Segundo Piazza, acredita-se que muitos dos pacientes com covid-19 que morrem repentinamente possam ter sido vítimas de embolia pulmonar.

Amputações, infartos e AVCs

Mas os coágulos também têm sido observados em várias outras partes do corpo dos pacientes.

“Em alguns casos, vemos a formação de grandes coágulos nas artérias. Pode ser nas artérias do coração, o que causa ataque cardíaco, nas artérias do cérebro, o que causa AVC, ou, ocasionalmente, nas artérias das extremidades, o que pode colocar em risco os braços e pernas do paciente e gera a possibilidade de que seja necessária amputação”, afirma.

Um dos casos que chamou a atenção recentemente nos Estados Unidos foi o do ator Nick Cordero, de 41 anos, que foi hospitalizado depois de contrair o coronavírus e teve a perna direita amputada após complicações relacionadas à formação de coágulos. Até o fechamento desta reportagem, o ator da Broadway permanecia em coma induzido.

“Também estamos vendo muitos pacientes saudáveis sofrerem AVCs”, diz à BBC News Brasil o médico especialista em doenças pulmonares Hooman Poor, professor da Escola de Medicina Icahn, braço acadêmico do sistema hospitalar Mount Sinai, em Nova York.

Na semana passada, médicos do Mount Sinai divulgaram detalhes sobre cinco pacientes infectados com o coronavírus que sofreram AVCs. Eles tinham idades entre 33 e 49 anos, bem abaixo da faixa etária comum nesses casos, e apresentavam apenas sintomas leves ou não tinham nenhum sintoma de covid-19.

Alguns não sabiam que estavam contaminados, nem perceberam que estavam sofrendo um AVC, e levaram tempo para chamar socorro, por medo de contágio no hospital.

Máquinas de diálise obstruídas

Muitos dos pacientes que apresentaram problemas com coágulos estavam tomando medicamentos anticoagulantes, o que, segundo os médicos, torna o quadro ainda mais incomum.
++++++++++
- [Atividade 1] Copie do texto sobre coágulos em pacientes com covid-19 a parte que vai de "Alguns não sabiam" até "ainda mais incomum.".
- [Atividade 2] Dê a continuação do texto sobre coágulos em pacientes com covid-19, começando logo após a última frase.
++++++++++
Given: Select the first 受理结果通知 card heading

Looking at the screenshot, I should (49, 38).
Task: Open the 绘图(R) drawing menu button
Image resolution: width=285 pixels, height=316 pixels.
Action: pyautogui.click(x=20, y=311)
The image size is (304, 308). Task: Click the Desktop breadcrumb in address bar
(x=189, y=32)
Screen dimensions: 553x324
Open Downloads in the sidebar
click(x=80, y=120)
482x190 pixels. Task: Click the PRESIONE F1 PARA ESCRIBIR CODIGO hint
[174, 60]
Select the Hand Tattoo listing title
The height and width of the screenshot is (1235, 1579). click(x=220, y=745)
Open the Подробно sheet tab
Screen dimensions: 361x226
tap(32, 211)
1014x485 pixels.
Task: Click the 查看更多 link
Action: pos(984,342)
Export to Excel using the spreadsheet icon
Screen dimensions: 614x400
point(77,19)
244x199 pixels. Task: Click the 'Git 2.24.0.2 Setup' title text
++++++++++
- [Sua resposta 1]
Alguns não sabiam que estavam contaminados, nem perceberam que estavam sofrendo um AVC, e levaram tempo para chamar socorro, por medo de contágio no hospital.

Máquinas de diálise obstruídas

Muitos dos pacientes que apresentaram problemas com coágulos estavam tomando medicamentos anticoagulantes, o que, segundo os médicos, torna o quadro ainda mais incomum.

- [Sua resposta 2]
Um dos fenômenos observados é o de máquinas de diálise, usadas para filtrar impurezas do sangue, obstruídas por coágulos. Coopersmith diz que cerca de 20% dos pacientes com covid-19 apresentam insuficiência renal e precisam de diálise.

“Estávamos observando muitos casos de obstrução das máquinas de diálise. Então, mudamos para um tipo diferente de anticoagulante, o tipo com o qual você nunca vê a formação de coágulos. Mas ainda assim estávamos vendo as máquinas obstruídas, três vezes por dia, o que é algo totalmente diferente do que estamos acostumados”, afirma.

Médicos também têm relatado a ocorrência de grande quantidade de microcoágulos nos pulmões dos pacientes de covid-19.

Causas?

Ainda não há consenso sobre o que está causando os coágulos em pacientes com covid-19. “No momento, há muita especulação”, observa Coopersmith.

Ele ressalta que há múltiplos fatores que devem estar presentes para que o sangue coagule e diz que o corpo está constantemente buscando um equilíbrio delicado entre coagular e sangrar.

“O que sabemos até agora é que isso está muito desequilibrado em pacientes com covid-19. E há vários relatos sobre por que isso está ocorrendo, mas cada relato é diferente”, afirma.

Não se sabe se os coágulos são causados pelo coronavírus ou por uma resposta do sistema imunológico para combater o vírus. Além disso, muitos dos doentes estão imobilizados, o que também aumenta o risco de coagulação.

Segundo Poor, do Mount Sinai, ainda não se sabe se os coágulos são apenas um efeito colateral do que está acontecendo com os pacientes ou se estão provocando a falência de órgãos.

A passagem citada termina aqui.